» **Your assignment**:
With the first line below as the start and the line containing "Task: Open the #star hashtag" as the end, copy every line between them exactly, ends included.

» **Supplied records**:
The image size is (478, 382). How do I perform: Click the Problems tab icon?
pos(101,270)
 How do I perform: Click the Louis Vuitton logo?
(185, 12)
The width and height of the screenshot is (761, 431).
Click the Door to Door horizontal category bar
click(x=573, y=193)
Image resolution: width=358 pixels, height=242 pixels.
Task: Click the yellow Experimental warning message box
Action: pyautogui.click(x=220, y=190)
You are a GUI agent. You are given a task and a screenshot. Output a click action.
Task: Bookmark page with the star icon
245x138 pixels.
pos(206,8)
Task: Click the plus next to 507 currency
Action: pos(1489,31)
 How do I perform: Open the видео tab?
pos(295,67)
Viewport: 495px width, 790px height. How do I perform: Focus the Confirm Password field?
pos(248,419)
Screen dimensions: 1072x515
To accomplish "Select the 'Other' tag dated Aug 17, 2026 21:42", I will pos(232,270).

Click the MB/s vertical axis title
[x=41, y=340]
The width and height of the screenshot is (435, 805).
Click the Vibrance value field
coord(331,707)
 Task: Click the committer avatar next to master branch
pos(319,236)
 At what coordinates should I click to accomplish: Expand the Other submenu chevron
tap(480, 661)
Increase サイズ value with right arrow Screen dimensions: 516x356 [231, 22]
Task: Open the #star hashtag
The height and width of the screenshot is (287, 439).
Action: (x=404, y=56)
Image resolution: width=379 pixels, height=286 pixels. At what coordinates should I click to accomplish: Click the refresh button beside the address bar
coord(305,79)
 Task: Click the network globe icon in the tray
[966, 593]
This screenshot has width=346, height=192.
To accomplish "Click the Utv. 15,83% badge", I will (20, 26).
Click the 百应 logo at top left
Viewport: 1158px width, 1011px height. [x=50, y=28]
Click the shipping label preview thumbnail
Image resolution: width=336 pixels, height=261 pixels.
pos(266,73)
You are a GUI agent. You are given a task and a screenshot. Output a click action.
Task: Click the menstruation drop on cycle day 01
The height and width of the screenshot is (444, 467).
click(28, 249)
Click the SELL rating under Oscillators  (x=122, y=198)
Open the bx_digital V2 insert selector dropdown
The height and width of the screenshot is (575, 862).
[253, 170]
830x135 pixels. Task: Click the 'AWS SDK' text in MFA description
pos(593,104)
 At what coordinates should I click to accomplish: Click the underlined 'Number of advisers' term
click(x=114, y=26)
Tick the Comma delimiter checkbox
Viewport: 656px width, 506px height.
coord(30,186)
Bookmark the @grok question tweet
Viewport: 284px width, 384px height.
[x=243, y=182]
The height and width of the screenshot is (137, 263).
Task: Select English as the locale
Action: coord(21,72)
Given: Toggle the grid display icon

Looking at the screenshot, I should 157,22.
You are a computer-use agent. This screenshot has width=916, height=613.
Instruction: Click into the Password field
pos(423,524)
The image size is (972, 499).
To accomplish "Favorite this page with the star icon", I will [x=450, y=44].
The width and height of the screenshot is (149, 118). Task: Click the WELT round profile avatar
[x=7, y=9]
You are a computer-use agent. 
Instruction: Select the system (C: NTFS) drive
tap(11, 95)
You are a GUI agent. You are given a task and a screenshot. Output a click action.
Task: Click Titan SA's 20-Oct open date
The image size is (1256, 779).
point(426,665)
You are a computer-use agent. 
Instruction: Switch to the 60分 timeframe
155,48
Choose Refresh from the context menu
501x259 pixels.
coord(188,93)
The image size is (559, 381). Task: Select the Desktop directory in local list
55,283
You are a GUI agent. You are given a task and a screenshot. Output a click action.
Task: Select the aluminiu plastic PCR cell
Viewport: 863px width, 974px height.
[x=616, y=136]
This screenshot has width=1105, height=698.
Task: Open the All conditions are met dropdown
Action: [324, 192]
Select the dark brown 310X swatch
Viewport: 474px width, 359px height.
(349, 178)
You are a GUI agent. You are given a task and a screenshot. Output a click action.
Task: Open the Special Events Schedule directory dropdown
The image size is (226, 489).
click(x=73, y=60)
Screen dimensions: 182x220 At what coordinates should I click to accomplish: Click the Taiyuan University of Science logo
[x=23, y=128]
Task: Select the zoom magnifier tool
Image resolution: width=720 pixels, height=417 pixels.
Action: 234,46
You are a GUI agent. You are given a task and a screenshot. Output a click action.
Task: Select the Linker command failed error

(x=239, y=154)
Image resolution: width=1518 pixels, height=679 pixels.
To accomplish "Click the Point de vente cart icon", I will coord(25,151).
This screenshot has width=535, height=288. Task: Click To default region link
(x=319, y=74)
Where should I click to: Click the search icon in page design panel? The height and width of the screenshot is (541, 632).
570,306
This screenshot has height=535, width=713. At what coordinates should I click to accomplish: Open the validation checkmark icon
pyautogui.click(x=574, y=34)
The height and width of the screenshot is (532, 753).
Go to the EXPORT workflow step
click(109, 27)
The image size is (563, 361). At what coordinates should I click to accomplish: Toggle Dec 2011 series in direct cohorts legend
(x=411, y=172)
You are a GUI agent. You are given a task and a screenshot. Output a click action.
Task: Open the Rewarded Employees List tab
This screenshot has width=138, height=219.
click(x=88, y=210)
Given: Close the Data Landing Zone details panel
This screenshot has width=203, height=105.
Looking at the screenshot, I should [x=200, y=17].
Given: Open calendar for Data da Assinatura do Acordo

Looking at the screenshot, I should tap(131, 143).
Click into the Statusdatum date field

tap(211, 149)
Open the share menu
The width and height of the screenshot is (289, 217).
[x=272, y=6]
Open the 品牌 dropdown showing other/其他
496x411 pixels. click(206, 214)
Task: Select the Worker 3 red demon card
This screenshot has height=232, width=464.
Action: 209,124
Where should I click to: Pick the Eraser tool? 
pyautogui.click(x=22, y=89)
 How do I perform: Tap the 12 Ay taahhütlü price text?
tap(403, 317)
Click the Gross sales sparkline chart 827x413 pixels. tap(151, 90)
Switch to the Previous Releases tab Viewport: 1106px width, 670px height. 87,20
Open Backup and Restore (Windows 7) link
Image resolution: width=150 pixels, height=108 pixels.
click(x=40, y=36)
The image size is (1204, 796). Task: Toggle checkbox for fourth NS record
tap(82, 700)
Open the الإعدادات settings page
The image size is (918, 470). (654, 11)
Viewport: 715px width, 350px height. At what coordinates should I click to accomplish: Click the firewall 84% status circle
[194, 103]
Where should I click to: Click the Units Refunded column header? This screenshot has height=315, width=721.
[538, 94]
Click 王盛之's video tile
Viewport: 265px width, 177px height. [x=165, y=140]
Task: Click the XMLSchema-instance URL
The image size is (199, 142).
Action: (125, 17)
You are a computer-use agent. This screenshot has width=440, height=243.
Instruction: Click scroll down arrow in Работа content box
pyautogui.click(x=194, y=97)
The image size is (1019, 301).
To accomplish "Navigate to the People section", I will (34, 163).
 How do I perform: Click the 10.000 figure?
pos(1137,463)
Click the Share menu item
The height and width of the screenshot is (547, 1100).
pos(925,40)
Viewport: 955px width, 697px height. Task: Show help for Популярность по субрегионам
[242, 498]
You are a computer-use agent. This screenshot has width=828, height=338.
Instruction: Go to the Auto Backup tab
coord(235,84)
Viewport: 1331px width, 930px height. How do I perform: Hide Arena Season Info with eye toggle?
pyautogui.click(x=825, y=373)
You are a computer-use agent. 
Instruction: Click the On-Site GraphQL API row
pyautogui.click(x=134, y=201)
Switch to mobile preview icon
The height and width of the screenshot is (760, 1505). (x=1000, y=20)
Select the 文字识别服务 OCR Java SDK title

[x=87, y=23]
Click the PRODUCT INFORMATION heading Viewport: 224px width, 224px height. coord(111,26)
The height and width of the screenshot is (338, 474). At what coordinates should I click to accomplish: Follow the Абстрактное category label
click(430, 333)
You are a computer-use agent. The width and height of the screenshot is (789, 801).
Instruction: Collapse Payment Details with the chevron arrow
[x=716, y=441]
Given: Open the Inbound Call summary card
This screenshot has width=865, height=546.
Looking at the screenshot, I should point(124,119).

» **Output**:
The image size is (478, 382). How do I perform: Click the Problems tab icon?
pos(101,270)
 How do I perform: Click the Louis Vuitton logo?
(185, 12)
The width and height of the screenshot is (761, 431).
Click the Door to Door horizontal category bar
click(x=573, y=193)
Image resolution: width=358 pixels, height=242 pixels.
Task: Click the yellow Experimental warning message box
Action: pyautogui.click(x=220, y=190)
You are a GUI agent. You are given a task and a screenshot. Output a click action.
Task: Bookmark page with the star icon
245x138 pixels.
pos(206,8)
Task: Click the plus next to 507 currency
Action: pos(1489,31)
 How do I perform: Open the видео tab?
pos(295,67)
Viewport: 495px width, 790px height. How do I perform: Focus the Confirm Password field?
pos(248,419)
Screen dimensions: 1072x515
To accomplish "Select the 'Other' tag dated Aug 17, 2026 21:42", I will pos(232,270).

Click the MB/s vertical axis title
[x=41, y=340]
The width and height of the screenshot is (435, 805).
Click the Vibrance value field
coord(331,707)
 Task: Click the committer avatar next to master branch
pos(319,236)
 At what coordinates should I click to accomplish: Expand the Other submenu chevron
tap(480, 661)
Increase サイズ value with right arrow Screen dimensions: 516x356 [231, 22]
Task: Open the #star hashtag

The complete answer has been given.